When the U.S. Senate voted to send the St. Lawrence Seaway proposal back to the Foreign Relations Committee on February 27, smothering it for this session, a long and respectable tradition was once more upheld. The St. Lawrence question has arrived on Congressional floors in various guises in the past--as a treaty with Canada, as a joint resolution of both Houses, and as an amendment to another bill--and invariably it has fallen before an unfavorable vote...
Franklin Roosevelt tried to have it passed in treaty form in March, 1934. No less than 22 Democrats stormed across party lines to hand FDR his first major defeat. As an amendment to the Rivers and Harbors Bill in 1944, the Seaway was an easier victim, and last month's de facto rejection showed the opposition in comfortable command with a 27 vote majority...
...project itself has two sides. It calls for the creation of a 27-foot channel that will allow ocean-going vessels to steam from the Atlantic to any of the ports on the Great Lakes. The Seaway's second feature is a power-producing chain of dams on the St. Lawrence which would provide locks for navigation. As now conceived, the entire enterprise is estimated at $720,000,000, although opponents claim that expenses would run much higher...

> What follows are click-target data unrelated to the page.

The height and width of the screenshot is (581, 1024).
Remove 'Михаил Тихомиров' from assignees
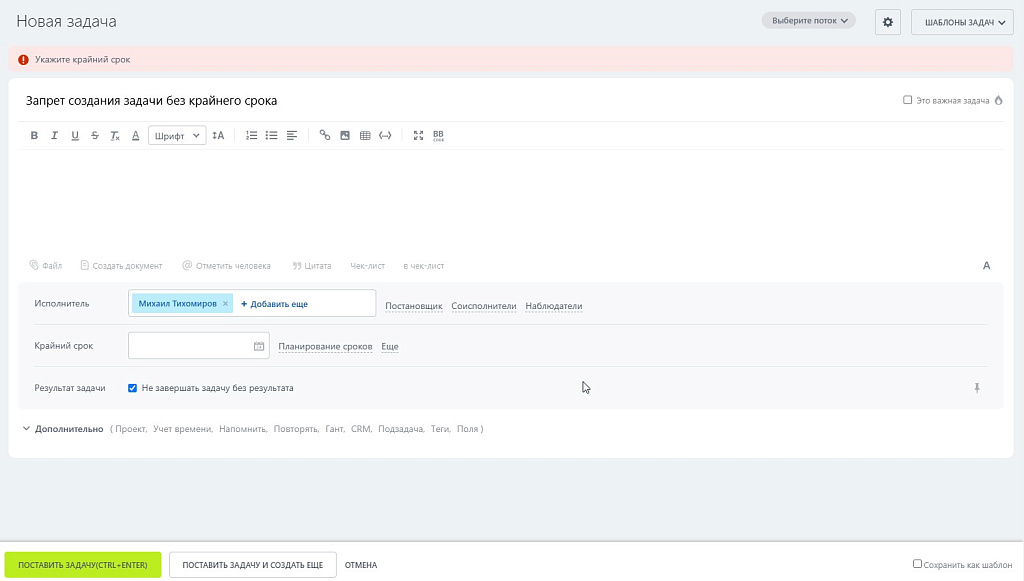(225, 302)
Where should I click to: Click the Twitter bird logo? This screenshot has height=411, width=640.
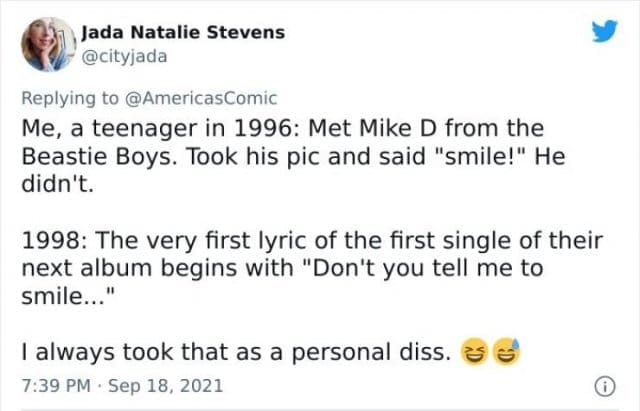[x=604, y=32]
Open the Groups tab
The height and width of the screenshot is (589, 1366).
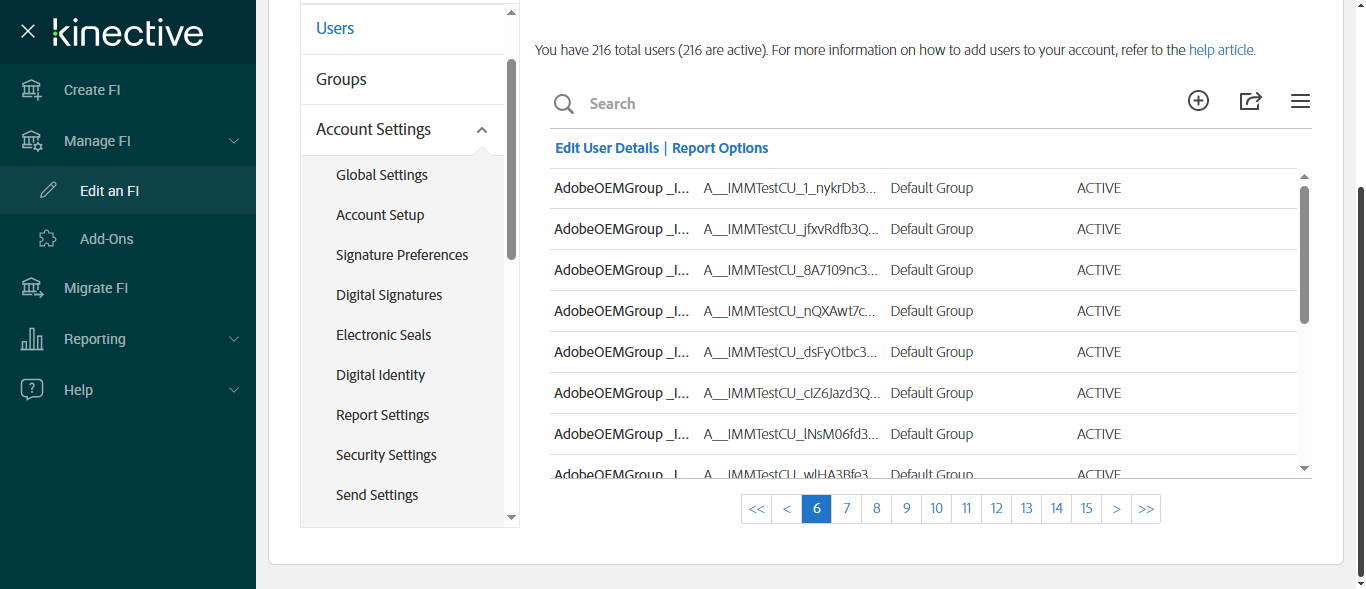pos(341,79)
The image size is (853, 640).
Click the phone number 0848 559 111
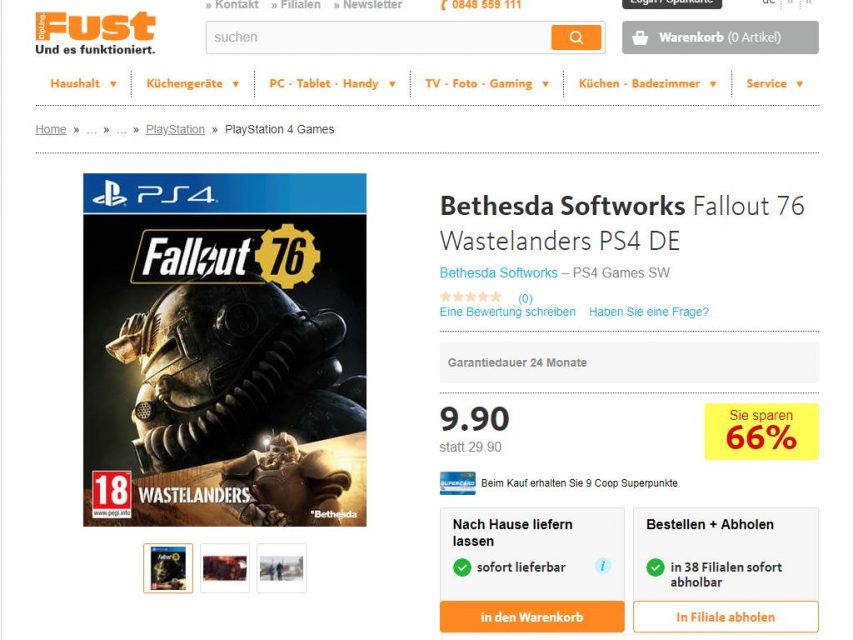tap(481, 5)
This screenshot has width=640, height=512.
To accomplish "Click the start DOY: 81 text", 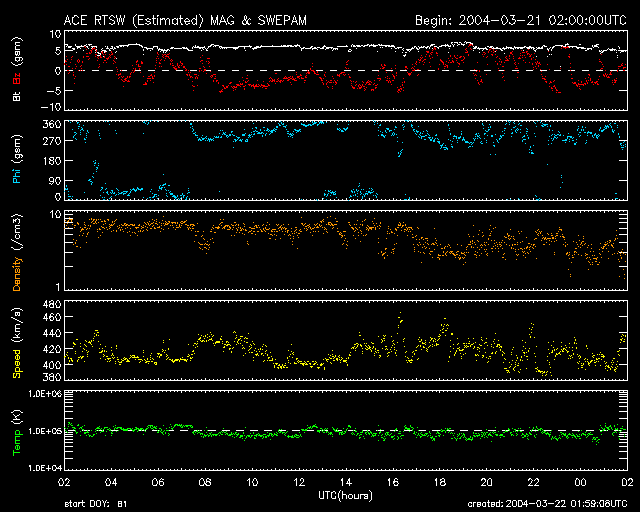I will [95, 505].
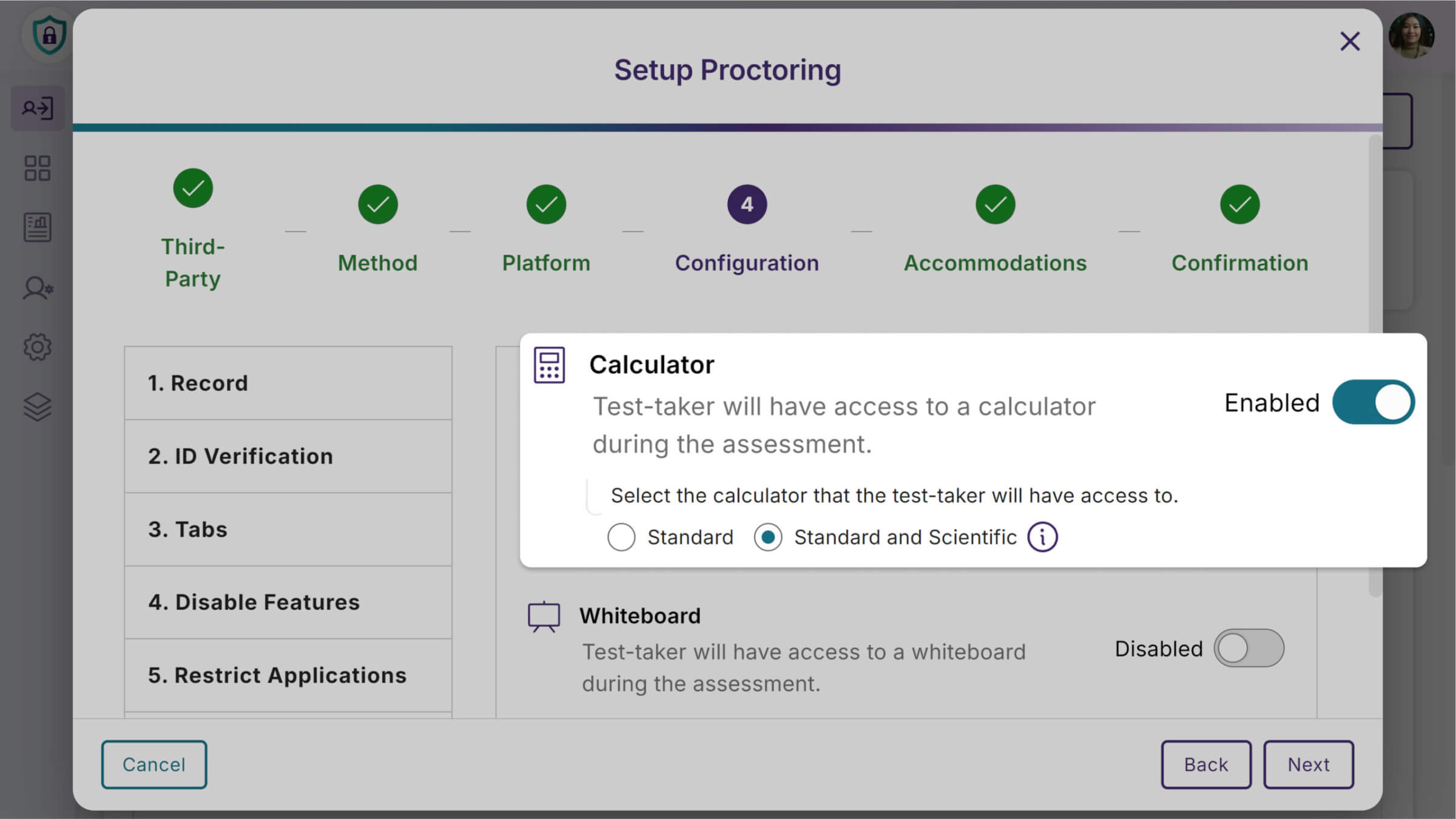Switch to ID Verification section
Screen dimensions: 1456x819
(288, 456)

...Massachusetts Senators, Lodge and Saltonstall, have been among the Seaway's most vociferous opponents. Lodge held that the 27-foot channel wouldn't be deep enough to allow passage for more than a small percentage of U.S. ships. He pointed out that the river was frozen over in the winter anyhow. Casting suspicion on the cost estimates in general, Lodge compared the planning to "a man running across the country like a house afire with his shirt tail out." Saltonstall felt that provisions to give New York control of power facilities were bad for the surrounding states. "New York will...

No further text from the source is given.